I’m quite familiar with brms but not with 'effects::allEffects(). Could you just describe precisely what you are hoping to plot vs. what you are actually getting from brms? How many different plots and for what effects are you hoping to get out?

Thanks for your response! sorry for have taken for granted the effects package. Basically when you have a fitted model you can easily plot all effects computing marginal means and confidence intervals. I have read that the deprecated marginal_effects() now conditional_effects() do some different stuffs (no marginalization) so I’m wondering if there is a way to easily plot your brms model effect in the same way.

What type of variable is mimicry - is that continuous or a categorical predictor? And secondly what sort of response format is emotion -what values can it take? I’m just trying to get a sense of what you want to plot. I might be able to help more if you can describe what marginalised plot you want specifically.

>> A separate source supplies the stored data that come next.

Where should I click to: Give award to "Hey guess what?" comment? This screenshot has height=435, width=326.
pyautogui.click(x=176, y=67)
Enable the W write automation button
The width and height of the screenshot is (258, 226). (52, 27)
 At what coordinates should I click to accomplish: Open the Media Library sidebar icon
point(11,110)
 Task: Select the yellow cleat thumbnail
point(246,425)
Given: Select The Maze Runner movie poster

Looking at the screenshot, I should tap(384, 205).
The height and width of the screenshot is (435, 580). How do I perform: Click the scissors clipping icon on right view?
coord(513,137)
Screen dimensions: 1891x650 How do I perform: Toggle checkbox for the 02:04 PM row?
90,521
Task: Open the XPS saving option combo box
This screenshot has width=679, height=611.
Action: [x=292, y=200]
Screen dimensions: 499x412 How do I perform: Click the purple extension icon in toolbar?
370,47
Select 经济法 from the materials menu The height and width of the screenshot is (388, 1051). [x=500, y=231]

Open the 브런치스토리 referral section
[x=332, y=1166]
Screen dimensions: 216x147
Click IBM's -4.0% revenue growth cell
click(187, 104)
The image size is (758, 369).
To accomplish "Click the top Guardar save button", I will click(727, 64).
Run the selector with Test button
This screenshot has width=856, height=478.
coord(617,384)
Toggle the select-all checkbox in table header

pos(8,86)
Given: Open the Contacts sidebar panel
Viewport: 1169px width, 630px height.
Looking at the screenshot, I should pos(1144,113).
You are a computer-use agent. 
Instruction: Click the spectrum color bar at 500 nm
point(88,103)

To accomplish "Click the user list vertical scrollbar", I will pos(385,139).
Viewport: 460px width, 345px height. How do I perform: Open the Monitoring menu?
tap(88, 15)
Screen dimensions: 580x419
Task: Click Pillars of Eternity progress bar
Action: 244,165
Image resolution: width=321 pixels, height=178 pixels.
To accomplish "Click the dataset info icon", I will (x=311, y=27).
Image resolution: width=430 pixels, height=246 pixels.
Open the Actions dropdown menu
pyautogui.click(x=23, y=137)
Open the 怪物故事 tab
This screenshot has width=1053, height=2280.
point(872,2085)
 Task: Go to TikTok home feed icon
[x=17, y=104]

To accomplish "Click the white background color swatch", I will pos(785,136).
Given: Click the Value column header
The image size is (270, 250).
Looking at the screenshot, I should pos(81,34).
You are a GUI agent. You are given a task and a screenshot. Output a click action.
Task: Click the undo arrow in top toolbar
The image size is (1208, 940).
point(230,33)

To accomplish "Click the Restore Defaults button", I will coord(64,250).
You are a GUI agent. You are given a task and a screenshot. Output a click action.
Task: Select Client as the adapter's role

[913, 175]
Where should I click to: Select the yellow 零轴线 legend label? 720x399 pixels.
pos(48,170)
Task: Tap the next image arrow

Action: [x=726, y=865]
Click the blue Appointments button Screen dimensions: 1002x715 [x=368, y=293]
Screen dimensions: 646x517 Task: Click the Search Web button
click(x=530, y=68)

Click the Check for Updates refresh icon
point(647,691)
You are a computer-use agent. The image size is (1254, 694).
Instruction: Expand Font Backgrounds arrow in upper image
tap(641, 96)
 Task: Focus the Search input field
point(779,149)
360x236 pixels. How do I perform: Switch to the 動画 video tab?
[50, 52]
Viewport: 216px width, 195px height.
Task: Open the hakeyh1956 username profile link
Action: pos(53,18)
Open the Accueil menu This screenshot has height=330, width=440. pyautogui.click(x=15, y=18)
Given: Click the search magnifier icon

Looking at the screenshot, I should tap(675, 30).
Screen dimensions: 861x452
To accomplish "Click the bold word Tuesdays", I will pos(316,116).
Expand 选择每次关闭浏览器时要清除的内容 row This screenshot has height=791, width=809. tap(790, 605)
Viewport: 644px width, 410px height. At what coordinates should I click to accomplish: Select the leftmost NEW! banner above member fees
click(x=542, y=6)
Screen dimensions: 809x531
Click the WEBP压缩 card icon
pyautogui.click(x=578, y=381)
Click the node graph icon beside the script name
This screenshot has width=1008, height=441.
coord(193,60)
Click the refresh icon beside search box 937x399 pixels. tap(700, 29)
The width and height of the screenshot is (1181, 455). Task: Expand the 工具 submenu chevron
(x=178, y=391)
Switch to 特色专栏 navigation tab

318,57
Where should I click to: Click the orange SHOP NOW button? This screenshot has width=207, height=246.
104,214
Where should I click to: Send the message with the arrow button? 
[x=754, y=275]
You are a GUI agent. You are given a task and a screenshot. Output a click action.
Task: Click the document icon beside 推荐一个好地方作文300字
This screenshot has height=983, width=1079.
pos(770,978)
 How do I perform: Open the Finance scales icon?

Your effect of mimicry will be ‘marginalised’ over the subject effect, in the sense that the different subject intercepts cancel out to 0 when you look at the effect of mimicry. So if mimicry were categorical and had 3 possibilities, I think the conditional_effects plot would simply show estimated emotion scores and the 95% central posterior interval for each level of mimicry, for the ‘average’ subject in your experiment.

mimicry is a 2 level factor that represents 2 condition (within subject) of the experiment. Emotion is a 3 level factor that i would like to model as a function of mimicry. The idea is simply to have the fitted mean (in this case probability) with 95% CI for each level so 3 emotion times 2 mimicry level -> 6 means.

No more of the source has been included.